## Monday, April 16, 2012

### Why to use highest density intervals instead of equal tailed intervals

I recently received this question in an e-mail:

We've obtained a dataset that reports hospital rates of hospital-acquired bed sores (as % of patients, based on hospital-wide patient exams 4 days per year), and they also provide CI's for these point estimates "based on Bayesian statistics" (that's all we know, we're not given any more info)….and I'm confused because many of the hospitals that had a rate of zero events are paired with a confidence interval that doesn't contain zero (confidence interval is higher than zero). What do you think about that?

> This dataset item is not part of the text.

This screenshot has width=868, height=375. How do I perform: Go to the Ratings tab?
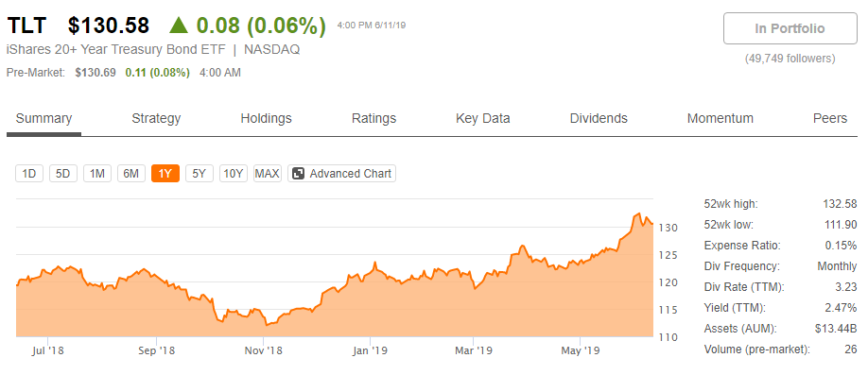coord(373,118)
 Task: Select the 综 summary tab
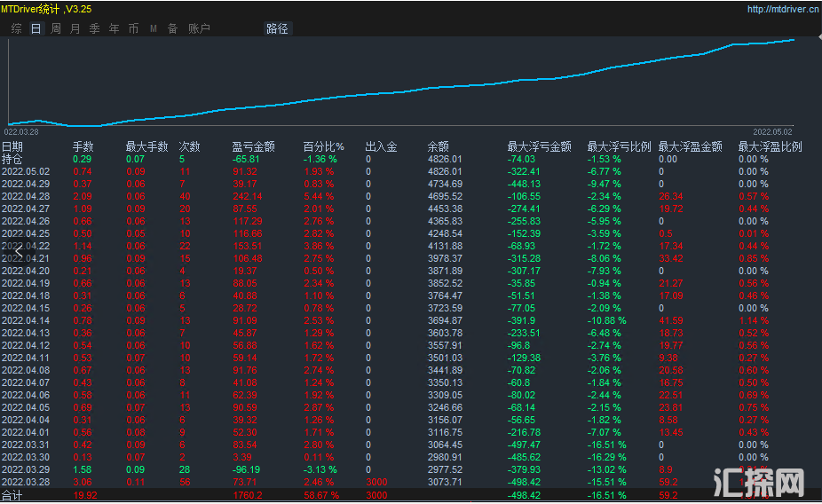pos(17,28)
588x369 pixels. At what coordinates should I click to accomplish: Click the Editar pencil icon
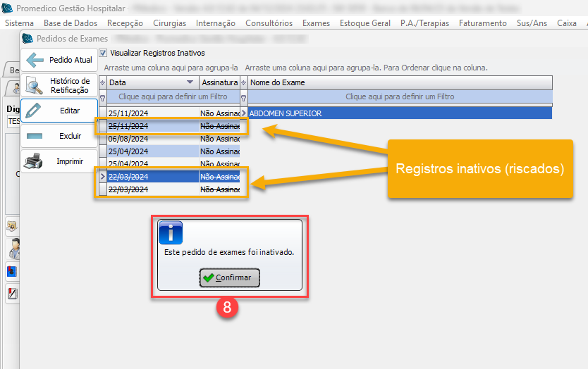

If they really are using Bayesian "confidence intervals", and a frequency of zero does not produce a CI that includes zero, then I bet they are using equal-tailed credible intervals. By definition, a 95% equal tailed credible interval has to exclude 2.5% from each tail of the distribution. So, even if the mode of the posterior is at zero, if you exclude 2.5%, then you have to exclude zero. That's why I use highest density intervals (HDIs), not equal-tail CIs. HDIs always include the mode(s).

Here is an example of what I mean. Suppose there are zero "heads" in N=10 flips of coin, being modeled with a Bernoulli likelihood. Suppose we start with a uniform prior --- that is, dbeta(1,1) --- on the bias of the coin. Then the posterior is dbeta(1,11), which looks like this:

The 95% HDI goes from zero to 0.2384. But the 95% equal-tailed interval goes from 0.0023 to 0.2849, which excludes zero. Clearly the HDI seems to be a more intuitive and meaningful summary of the posterior.

There is a way that the posterior 95% HDI could exclude zero even when the data have a frequency of zero. It can happen if the prior already excludes zero. For example, the prior might be dbeta(1.01,1.01), or dbeta(2,10), or whatever.

And, of course, the analogous argument applies when the likelihood is Poisson and the prior is gamma, or what have you.